As a hard alternative, organizations could write their customer interfaces for each application and do their documentation, risk assessment, testing, and deployment. That is a painful but necessary statement.
Real-time banking depends on having access to data in real-time
In a real-time setting, banking is a seven-day-a-week, 24-hour-a-day job. Real-time money movement is the first step in this fundamental change, but other features, like instant access to data, go along with it.
In the new real-time paradigm, a data warehouse, a centralized, enterprise-wide repository of information about customers, transactions, profitability, products, and channels, is of great value. This value is increased by business analytics tools that are easy to use and give financial institutions a full picture of the relationships between customers and households and historical trends.
Financial and transactional data can be used to make highly customized financial services and business insights that can be put to use. Instead of sending all the raw data from a day to a data warehouse to be analyzed overnight, financial institutions realize the value of getting those insights immediately.
It’s all about making decisions in real-time. For example, if a small business owner pays off a loan 36 months early and closes the account, a commercial banker wouldn’t find out about it until two or three days after the transaction has settled. By then, it’s too late to change what will happen. The owner of a small business and his or her money have already left the bank.

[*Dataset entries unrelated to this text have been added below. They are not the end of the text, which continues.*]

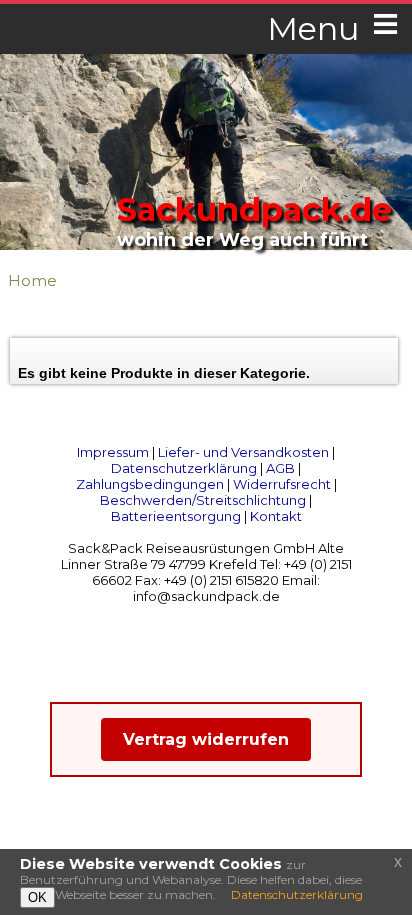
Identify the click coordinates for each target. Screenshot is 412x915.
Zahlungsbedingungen (150, 484)
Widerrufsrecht (282, 484)
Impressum (113, 452)
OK (37, 897)
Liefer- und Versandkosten (243, 452)
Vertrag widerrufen (206, 739)
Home (32, 280)
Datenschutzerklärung (184, 468)
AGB (280, 468)
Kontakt (276, 516)
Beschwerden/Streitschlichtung (203, 500)
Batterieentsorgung (176, 516)
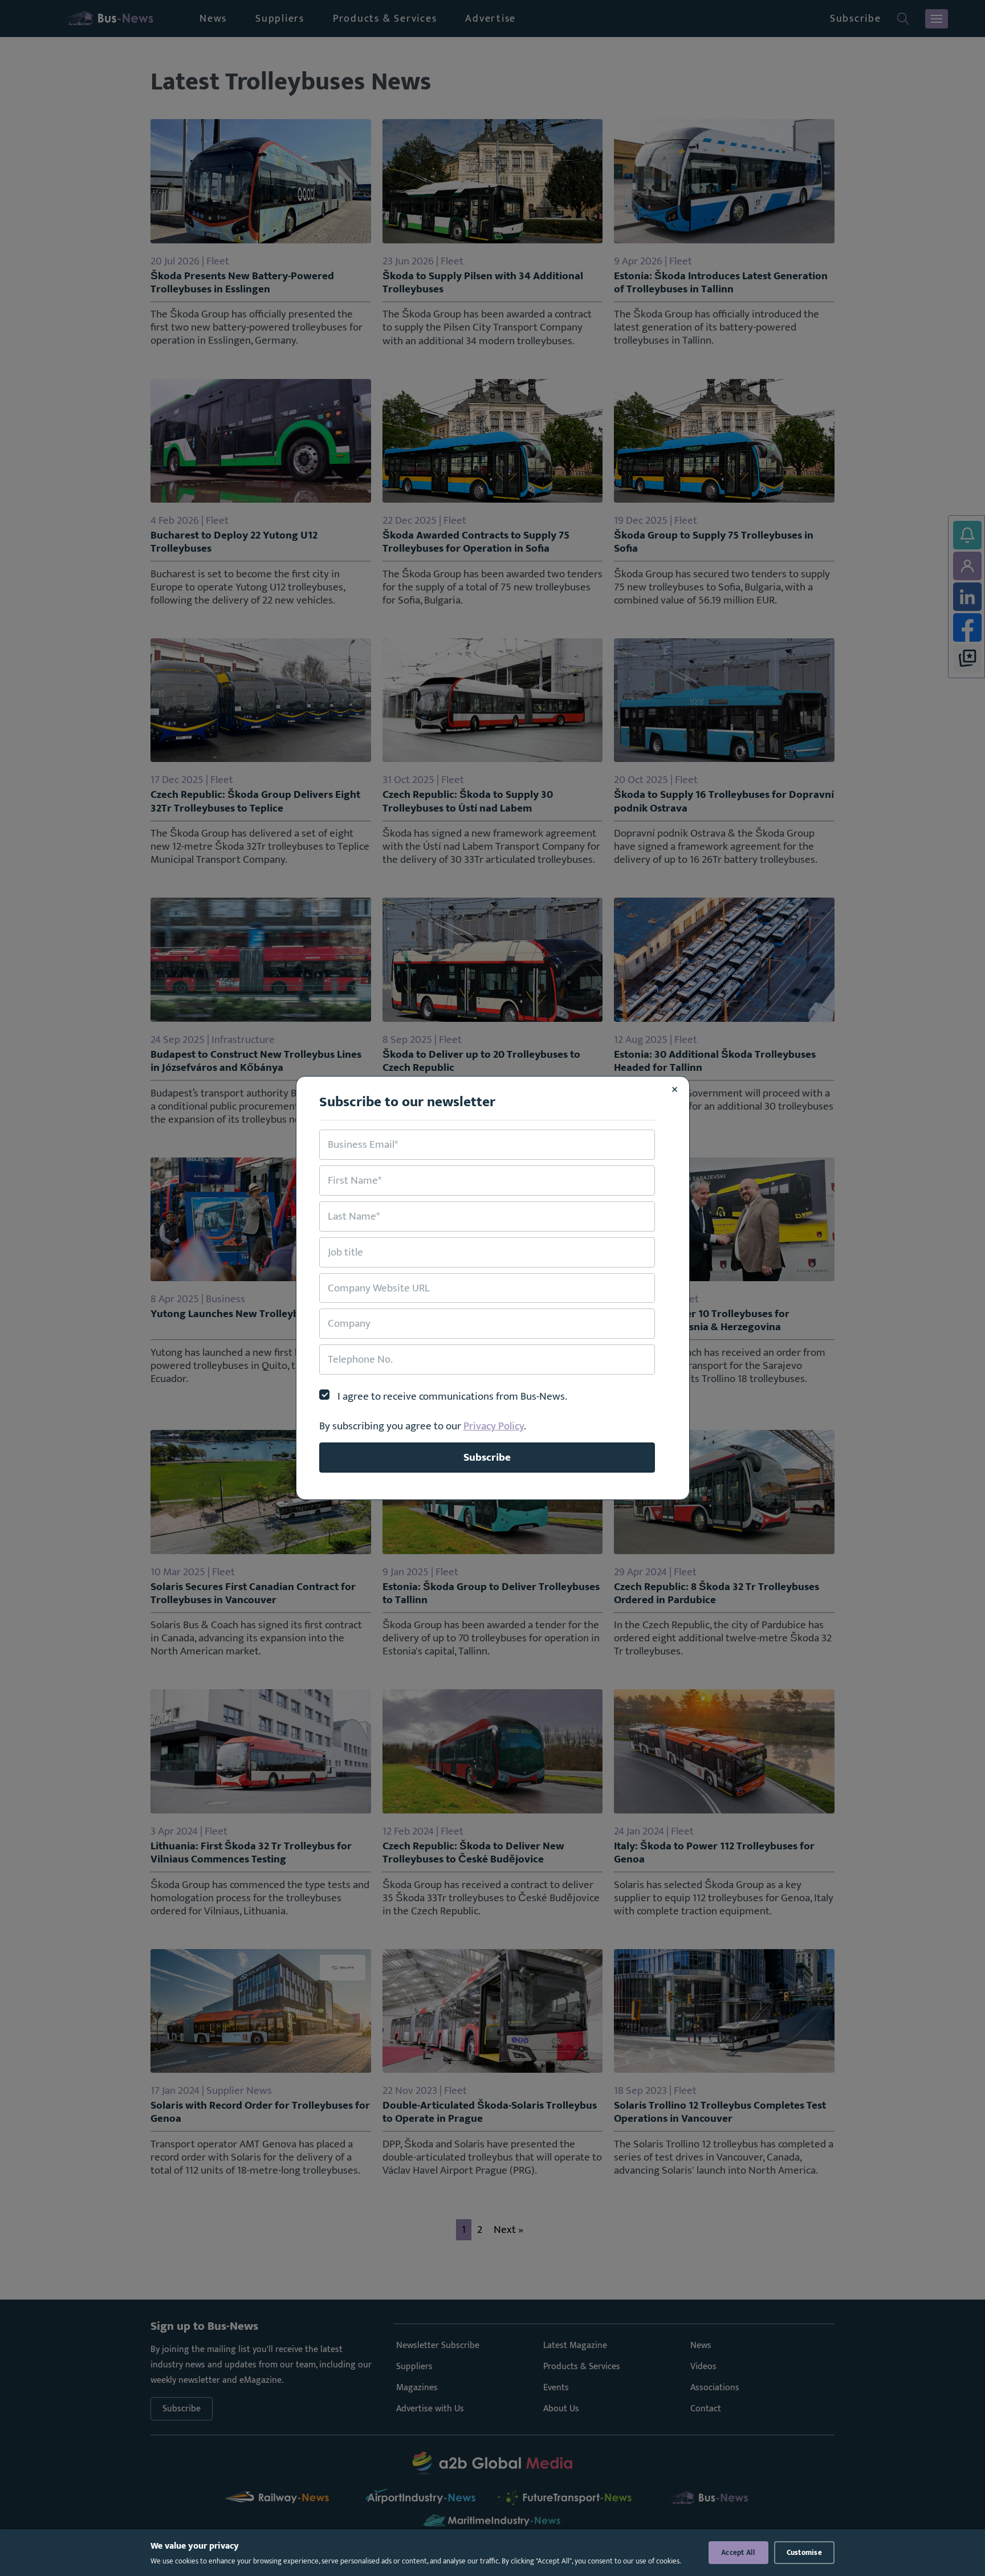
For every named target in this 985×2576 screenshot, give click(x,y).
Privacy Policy (493, 1426)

Real-time access to financial data is just as important for consumers who want up-to-date information on loan payments, account balances, transactions, and possible fraud. This speed also makes it possible to get financial insights that can help with budgeting and investing.
Conclusion
Banking is no longer a monopoly. Research suggests that individuals are more comfortable with technology businesses handling their money.
However, while customers trust the best fintech solutions, banks and credit unions remain a trusted, relationship-based location to perform financial transactions.
AI, open data standards, and machine learning will push community banks to innovate. Banks and credit unions that bring value and innovative ideas to their markets and communities will perform well.